### [Page]
Since it is the Fall, when the best books of the year are released, I have a loooong list of books on my library hold list. They all seem to arrive at once, so I am reading like crazy to keep up and to make sure that I am returning them all on time. Lots of good ones…

Speak by Louisa Hall

The most unique book I read this year! If you like the movies “Her” and “Ex Machina” or all of the work of David Mitchell, you will probably love this book as much as I did. Hall uses different narrative devices to tell the story – chapters rotate between letters, instant messaging, diary, memoirs, and memories in a computer program. These devices are used by six different narrators – A babybot (a robot that looks like a doll to appeal to young children), a computer program and a young girl (example of the dialogue between them: Young Girl: “So you’re not really a person, you’re a collection of voices. Mary3: Yes. But couldn’t you say that’s always the case”), a Puritan woman crossing the ocean to America, the Silicon Valley creator of the babybots, a Jewish refugee after WWII, and Alan Turing.

The book explores loneliness and the inability to fully connect with others. A pervading sense of loss hangs over the novel, which leads the narrators on a search for connection in an attempt to find meaning.

Related to this book/idea is a new 2-part TED podcast called Screen Time. Our connection with computers is on an irreversible path – where will it lead?

Circling the Sun by Paula McLain

As the horrible news about the killing of Cecil the Lion spread like wildfire on social media and the news, I was reading about the heroine of this novel’s encounter with a lion. McLain’s story is historical fiction based on the life of Beryl Markham – a rule-breaker, feminist, and pilot who grew up in colonial Africa. Beryl’s life intersects with the love story in the Redford/Streep movie “Out of Africa.” All stories have multiple perspectives, and like McLain’s other book, “The Paris Wife,” this narrative offers a different point of view than what we already know. Great, escapist reading.

Check out the Radio Lab’s podcast “The Rhino Hunter.” It explores a case similar to Cecil the Lion. Heartbreaking.

### [Dataset content]
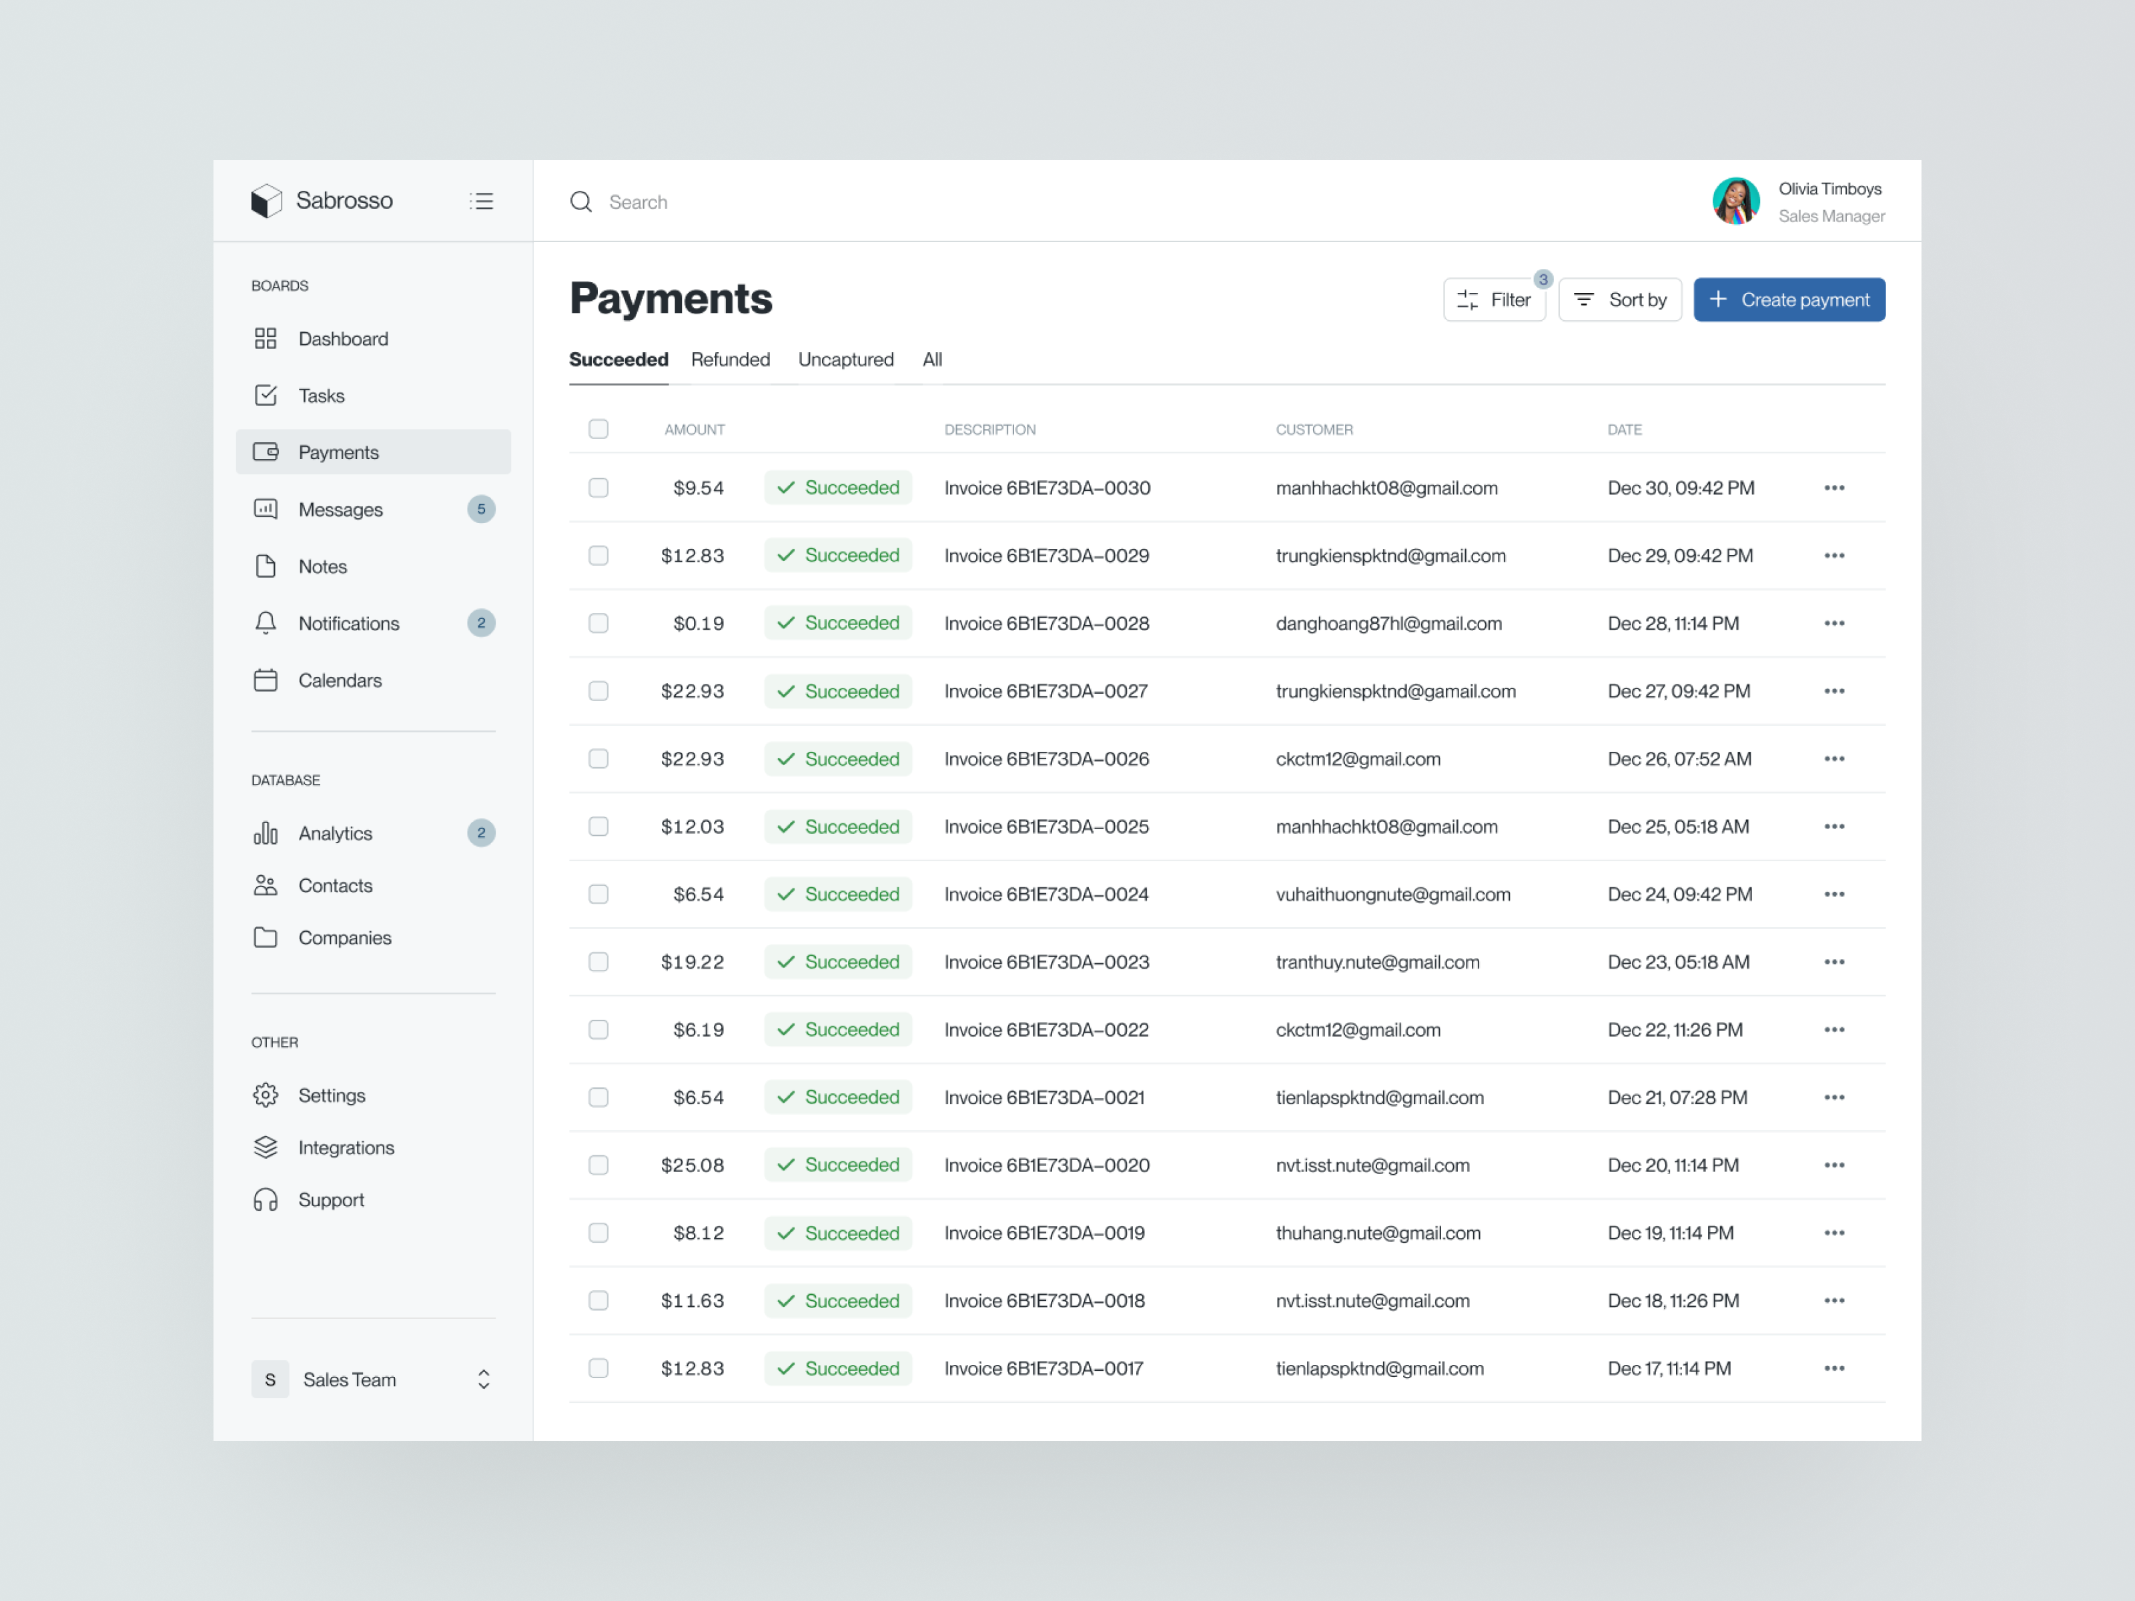Image resolution: width=2135 pixels, height=1601 pixels.
Task: Collapse the sidebar with the list icon
Action: [x=482, y=201]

### [Instructions for the task]
Rewrite the paragraph in the book list above that begins "The most unique book I read this year!" as a short bulleted list that keeps its main facts.

### [The completed task]
- It's the most unique book the writer read this year.
- Readers who like the movies "Her" and "Ex Machina" or David Mitchell's work will probably love it.
- Hall tells the story through rotating chapters: letters, instant messaging, diary, memoirs, and memories in a computer program.
- Six narrators use these forms:
  - a babybot (a doll-like robot meant to appeal to young children)
  - a computer program and a young girl, whose talk includes the girl saying Mary3 is "a collection of voices"
  - a Puritan woman crossing the ocean to America
  - the Silicon Valley creator of the babybots
  - a Jewish refugee after WWII
  - Alan Turing